[Start of Attachment]

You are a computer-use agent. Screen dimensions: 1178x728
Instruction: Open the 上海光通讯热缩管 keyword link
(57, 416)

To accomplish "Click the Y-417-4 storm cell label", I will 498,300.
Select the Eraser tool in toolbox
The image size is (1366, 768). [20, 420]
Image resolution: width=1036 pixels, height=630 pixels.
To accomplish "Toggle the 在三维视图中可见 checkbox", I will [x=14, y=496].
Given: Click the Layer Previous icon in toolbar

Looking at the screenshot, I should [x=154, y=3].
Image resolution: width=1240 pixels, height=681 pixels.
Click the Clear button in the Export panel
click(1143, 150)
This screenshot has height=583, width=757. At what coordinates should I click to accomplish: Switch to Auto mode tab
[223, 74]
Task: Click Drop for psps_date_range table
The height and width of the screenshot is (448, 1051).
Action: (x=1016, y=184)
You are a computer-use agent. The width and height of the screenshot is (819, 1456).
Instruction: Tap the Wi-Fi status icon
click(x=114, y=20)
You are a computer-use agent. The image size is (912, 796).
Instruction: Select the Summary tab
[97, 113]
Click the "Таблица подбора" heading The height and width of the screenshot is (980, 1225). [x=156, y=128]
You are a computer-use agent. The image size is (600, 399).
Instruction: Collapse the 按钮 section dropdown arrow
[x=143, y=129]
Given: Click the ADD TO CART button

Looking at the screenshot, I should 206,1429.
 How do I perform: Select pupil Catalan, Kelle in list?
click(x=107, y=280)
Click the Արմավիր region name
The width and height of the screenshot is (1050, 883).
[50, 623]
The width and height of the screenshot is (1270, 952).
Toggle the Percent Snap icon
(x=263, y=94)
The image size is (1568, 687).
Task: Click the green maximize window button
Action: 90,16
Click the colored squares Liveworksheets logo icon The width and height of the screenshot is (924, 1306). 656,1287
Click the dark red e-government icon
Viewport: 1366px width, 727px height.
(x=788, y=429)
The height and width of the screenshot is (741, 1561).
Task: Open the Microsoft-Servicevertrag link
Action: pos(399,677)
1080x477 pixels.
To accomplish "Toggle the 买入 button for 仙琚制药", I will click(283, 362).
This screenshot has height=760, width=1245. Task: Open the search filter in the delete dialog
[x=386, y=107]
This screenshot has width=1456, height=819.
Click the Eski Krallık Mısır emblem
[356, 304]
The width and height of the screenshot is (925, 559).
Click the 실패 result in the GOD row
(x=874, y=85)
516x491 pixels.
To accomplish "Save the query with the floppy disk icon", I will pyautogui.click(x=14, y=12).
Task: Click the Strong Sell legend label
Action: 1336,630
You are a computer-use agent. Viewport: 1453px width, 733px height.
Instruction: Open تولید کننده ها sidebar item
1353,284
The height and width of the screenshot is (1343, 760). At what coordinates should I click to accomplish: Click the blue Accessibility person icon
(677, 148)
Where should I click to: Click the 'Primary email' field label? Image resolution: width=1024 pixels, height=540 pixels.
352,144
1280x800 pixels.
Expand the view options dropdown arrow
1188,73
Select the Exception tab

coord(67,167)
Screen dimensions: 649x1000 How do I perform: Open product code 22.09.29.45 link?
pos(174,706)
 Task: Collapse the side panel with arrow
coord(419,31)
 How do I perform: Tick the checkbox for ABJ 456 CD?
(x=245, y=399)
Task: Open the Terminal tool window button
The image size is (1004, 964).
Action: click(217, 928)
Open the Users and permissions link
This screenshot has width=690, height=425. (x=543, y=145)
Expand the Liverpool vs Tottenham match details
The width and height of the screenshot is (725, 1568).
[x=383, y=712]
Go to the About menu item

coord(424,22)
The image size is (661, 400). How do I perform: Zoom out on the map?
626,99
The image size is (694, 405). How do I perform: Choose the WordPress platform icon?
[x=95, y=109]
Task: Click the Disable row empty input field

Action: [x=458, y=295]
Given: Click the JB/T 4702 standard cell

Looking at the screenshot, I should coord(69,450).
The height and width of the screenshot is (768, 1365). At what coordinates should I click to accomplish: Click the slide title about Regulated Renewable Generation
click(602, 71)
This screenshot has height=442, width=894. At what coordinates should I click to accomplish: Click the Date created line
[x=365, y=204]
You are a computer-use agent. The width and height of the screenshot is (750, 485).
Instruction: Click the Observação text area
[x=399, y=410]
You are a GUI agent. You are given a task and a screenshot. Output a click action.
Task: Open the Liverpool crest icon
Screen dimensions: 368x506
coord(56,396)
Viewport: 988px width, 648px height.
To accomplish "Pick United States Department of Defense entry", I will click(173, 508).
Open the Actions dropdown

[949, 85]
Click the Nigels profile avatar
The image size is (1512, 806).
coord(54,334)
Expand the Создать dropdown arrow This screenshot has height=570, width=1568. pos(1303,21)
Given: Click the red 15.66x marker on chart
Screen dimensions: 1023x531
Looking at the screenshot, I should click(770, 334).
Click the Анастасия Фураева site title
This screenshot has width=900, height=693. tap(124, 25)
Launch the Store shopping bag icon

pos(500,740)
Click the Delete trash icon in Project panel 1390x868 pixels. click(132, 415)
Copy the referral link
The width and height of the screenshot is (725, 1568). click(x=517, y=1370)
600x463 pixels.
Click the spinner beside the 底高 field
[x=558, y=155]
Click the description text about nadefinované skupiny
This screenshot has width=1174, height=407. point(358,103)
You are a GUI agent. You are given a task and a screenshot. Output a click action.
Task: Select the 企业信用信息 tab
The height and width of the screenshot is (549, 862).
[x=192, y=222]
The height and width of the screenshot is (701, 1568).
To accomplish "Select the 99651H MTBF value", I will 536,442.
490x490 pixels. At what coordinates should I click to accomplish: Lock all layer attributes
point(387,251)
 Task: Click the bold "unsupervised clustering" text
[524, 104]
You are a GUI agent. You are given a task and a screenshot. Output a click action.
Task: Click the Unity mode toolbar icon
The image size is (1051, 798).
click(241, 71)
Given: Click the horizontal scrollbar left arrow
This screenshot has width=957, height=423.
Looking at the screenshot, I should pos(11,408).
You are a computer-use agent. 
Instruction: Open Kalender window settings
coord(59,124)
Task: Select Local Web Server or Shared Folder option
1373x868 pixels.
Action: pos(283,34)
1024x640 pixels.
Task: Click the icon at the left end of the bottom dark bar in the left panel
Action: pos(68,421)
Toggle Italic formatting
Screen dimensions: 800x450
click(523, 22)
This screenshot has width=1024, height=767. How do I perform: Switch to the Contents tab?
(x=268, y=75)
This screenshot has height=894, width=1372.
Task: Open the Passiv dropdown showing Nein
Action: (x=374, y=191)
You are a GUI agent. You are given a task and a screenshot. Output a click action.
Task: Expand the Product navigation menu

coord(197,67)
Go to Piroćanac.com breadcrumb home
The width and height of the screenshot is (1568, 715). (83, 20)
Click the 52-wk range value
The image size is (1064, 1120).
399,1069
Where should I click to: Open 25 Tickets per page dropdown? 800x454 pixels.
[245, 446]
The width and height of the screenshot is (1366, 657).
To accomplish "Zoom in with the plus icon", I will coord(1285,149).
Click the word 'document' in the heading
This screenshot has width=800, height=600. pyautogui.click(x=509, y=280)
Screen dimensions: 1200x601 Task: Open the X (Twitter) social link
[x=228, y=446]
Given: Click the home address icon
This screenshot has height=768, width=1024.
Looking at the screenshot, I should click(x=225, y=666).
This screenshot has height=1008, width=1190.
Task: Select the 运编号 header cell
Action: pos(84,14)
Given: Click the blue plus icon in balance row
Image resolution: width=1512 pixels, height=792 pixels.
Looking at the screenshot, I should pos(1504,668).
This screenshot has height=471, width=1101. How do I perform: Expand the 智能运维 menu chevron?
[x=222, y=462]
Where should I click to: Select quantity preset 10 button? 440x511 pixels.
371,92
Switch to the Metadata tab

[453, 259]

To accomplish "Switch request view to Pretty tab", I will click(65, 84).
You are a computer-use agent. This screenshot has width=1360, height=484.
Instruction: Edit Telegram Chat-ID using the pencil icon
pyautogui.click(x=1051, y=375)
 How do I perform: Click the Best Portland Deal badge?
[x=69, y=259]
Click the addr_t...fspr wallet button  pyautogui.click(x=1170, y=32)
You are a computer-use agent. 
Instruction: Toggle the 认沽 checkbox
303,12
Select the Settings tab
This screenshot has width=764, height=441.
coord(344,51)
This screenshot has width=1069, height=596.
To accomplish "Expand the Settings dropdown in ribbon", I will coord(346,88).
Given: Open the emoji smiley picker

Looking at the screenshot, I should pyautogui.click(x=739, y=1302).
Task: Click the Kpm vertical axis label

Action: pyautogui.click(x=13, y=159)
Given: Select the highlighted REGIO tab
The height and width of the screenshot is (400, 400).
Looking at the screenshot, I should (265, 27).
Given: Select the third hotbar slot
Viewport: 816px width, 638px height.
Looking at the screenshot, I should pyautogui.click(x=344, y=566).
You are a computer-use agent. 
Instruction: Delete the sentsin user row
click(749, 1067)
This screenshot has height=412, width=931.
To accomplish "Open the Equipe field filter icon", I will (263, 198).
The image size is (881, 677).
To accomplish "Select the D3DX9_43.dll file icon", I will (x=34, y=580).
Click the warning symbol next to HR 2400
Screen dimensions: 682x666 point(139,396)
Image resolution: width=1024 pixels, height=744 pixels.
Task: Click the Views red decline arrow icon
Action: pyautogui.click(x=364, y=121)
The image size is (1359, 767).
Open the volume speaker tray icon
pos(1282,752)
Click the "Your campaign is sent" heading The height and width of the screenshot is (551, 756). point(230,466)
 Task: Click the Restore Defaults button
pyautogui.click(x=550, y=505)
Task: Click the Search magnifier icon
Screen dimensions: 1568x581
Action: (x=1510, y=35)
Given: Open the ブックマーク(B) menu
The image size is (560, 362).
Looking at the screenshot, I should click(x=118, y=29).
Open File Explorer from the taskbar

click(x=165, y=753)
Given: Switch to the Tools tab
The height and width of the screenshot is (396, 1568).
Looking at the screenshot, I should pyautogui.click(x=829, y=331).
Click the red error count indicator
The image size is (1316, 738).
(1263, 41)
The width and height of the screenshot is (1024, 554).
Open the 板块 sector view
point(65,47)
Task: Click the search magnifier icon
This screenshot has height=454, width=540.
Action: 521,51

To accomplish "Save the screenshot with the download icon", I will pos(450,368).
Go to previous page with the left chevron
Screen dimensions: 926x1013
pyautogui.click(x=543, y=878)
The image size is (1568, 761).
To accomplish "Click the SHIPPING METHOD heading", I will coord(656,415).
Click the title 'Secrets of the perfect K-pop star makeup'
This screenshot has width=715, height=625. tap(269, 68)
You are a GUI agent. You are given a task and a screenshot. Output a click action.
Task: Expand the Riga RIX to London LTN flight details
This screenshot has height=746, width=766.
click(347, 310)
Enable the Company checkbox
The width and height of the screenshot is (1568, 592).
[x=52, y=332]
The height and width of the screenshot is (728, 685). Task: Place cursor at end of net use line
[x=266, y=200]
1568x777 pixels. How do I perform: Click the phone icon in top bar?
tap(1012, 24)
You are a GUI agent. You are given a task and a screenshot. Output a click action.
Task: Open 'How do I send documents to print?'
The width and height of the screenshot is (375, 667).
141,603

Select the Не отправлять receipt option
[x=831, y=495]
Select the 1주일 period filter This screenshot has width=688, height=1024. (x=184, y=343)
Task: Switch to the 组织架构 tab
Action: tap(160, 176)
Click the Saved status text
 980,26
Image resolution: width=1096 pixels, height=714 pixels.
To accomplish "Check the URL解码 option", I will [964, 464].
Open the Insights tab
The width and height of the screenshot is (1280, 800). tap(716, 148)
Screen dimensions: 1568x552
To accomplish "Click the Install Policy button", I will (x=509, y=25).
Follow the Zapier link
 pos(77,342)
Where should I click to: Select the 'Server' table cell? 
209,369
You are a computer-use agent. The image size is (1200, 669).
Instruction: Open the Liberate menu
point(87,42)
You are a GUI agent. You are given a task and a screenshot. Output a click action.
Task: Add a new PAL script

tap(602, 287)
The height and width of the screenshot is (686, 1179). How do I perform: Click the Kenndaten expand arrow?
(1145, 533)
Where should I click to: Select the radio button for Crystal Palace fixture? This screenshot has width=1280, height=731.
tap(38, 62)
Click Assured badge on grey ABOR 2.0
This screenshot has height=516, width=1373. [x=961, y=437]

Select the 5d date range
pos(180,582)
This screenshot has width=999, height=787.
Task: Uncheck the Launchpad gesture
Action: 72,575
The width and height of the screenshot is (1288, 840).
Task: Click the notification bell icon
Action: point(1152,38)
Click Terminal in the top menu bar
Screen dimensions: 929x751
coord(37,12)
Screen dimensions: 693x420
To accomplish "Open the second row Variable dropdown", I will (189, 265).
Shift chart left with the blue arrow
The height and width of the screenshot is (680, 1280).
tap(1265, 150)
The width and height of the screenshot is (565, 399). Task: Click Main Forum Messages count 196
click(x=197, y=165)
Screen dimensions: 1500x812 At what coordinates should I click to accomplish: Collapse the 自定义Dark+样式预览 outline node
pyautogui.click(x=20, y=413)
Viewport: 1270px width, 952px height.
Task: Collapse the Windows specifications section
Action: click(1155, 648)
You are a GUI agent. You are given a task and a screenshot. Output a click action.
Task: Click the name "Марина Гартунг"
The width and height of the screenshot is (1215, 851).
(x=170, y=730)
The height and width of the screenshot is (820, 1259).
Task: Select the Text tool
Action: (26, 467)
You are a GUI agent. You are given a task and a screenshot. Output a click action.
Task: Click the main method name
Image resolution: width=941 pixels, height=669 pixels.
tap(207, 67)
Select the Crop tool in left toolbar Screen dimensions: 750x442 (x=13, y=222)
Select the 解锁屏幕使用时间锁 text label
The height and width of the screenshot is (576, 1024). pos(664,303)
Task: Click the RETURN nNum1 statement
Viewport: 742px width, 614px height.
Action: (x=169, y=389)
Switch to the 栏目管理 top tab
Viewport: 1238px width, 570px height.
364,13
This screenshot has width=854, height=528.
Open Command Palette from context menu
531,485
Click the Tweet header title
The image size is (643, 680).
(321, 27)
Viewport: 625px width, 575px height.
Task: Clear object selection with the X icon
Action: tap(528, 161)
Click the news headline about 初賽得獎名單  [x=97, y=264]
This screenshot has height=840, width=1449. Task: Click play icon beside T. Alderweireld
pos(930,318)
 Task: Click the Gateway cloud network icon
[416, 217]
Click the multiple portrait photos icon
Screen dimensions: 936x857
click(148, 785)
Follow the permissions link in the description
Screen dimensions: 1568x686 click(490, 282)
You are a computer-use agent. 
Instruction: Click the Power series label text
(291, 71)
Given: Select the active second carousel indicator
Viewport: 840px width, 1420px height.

[End of Attachment]

WHAT THE TASK ASKS:
Every line in the records above with the string "Terminal" in it should be shown.

PROBLEM SOLUTION:
Task: Open the Terminal tool window button
Click Terminal in the top menu bar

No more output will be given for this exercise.